Bryan Robinson wants you to chill

CHILL OUT: Author and psychotherapist Bryan Robinson says that people can increase their boost their mood and creativity by practicing "micro-chillers" in as little as five minute per day. Photo courtesy of Robinson

For some, self-care means booking a vacation in the tropics or a full day of pampering at the spa. But while the idea of getting away from it all may sound great, it might not be the most practical (or budget-friendly) option for managing everyday stressors.

Never fear. In his 2018 book, #Chill: Turn Off Your Job and Turn On Your Life, psychotherapist Bryan Robinson says people don’t need lavish vacations or expensive therapies to practice self-care. Instead, he recommends what he calls “micro-chillers” that can be performed in just a few minutes a day to help relieve anxiety, enhance mental clarity and soothe physical tensions.

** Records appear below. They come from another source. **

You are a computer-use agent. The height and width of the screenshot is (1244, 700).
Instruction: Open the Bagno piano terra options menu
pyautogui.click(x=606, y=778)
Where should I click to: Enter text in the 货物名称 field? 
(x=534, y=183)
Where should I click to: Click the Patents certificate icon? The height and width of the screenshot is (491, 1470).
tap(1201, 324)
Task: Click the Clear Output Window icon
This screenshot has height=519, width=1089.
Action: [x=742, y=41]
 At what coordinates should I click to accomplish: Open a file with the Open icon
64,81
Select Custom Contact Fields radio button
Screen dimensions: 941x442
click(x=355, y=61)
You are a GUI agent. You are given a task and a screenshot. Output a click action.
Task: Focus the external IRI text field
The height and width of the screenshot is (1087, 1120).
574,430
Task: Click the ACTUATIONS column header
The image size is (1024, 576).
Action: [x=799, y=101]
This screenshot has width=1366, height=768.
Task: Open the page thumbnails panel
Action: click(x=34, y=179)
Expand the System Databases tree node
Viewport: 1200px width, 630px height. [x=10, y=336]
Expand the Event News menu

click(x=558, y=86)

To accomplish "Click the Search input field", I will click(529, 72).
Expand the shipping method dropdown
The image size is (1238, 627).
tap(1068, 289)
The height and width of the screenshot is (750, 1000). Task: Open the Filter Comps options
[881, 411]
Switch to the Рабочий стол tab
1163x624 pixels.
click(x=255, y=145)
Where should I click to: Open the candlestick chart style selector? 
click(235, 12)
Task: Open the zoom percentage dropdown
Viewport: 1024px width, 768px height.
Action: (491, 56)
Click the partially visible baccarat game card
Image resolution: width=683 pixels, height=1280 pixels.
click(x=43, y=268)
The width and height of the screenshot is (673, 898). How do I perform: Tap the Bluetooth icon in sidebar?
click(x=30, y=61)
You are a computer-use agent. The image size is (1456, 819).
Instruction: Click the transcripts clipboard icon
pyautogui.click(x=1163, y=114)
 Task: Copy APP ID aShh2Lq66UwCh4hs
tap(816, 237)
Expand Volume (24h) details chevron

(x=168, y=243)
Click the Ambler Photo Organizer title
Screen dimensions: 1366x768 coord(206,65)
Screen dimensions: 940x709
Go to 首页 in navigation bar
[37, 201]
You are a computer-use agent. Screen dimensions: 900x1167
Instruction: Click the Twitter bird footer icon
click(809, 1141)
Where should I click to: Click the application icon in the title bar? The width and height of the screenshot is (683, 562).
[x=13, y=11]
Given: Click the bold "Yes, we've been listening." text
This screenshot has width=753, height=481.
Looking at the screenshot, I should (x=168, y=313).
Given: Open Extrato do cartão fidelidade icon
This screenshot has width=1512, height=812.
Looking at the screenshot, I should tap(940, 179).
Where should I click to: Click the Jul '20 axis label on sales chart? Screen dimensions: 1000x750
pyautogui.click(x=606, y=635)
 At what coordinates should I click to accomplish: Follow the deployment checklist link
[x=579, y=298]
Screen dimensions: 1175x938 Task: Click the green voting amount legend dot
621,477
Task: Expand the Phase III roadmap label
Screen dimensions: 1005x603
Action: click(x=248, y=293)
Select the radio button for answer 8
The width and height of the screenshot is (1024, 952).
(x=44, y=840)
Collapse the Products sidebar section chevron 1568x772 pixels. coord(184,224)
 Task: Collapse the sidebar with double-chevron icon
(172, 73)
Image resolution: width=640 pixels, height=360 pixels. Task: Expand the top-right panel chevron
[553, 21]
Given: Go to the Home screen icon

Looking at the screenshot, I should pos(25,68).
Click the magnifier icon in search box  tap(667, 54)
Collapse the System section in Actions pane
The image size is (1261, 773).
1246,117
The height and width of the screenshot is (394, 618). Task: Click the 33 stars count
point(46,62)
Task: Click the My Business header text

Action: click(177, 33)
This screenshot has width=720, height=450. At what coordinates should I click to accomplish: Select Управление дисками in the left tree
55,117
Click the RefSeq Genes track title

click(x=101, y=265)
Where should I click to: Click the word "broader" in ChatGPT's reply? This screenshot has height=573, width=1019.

Taking a few moments to enjoy the sights and sounds of nature, he says, is a simple yet effective way to clear the mind and get the body moving.

“We call that nature bathing,” Robinson explains. “Spending 120 minutes per week outside is a game-changer. It can be sitting outside when it’s sunny; it can be walking or hiking, swimming or golf. It doesn’t matter what you’re doing. It lifts your mood, gives you more clarity and helps you feel happier and more productive in what you do.”

A mere five minutes of meditative breathing — whether it’s at home, at work or anywhere in between — also has the power to relax the body and increase mindfulness, notes Robinson.

“Listen to the sounds around you without trying to remember them. Just notice each sound,” he explains. “What that does is bring you into the present moment. When you start to notice you’re in the present moment, your heart rate slows down, your breathing slows down, your muscles start to loosen and you feel calm.”

And while indulging yourself with spa days and long vacations is certainly worthwhile, taking time for even small self-care efforts can make all the difference.

“There are 1,440 minutes in a day. You take five minutes and you still have 1,435,” Robinson points out. “Everybody has five minutes, no matter how busy you are or how much you have on your plate.”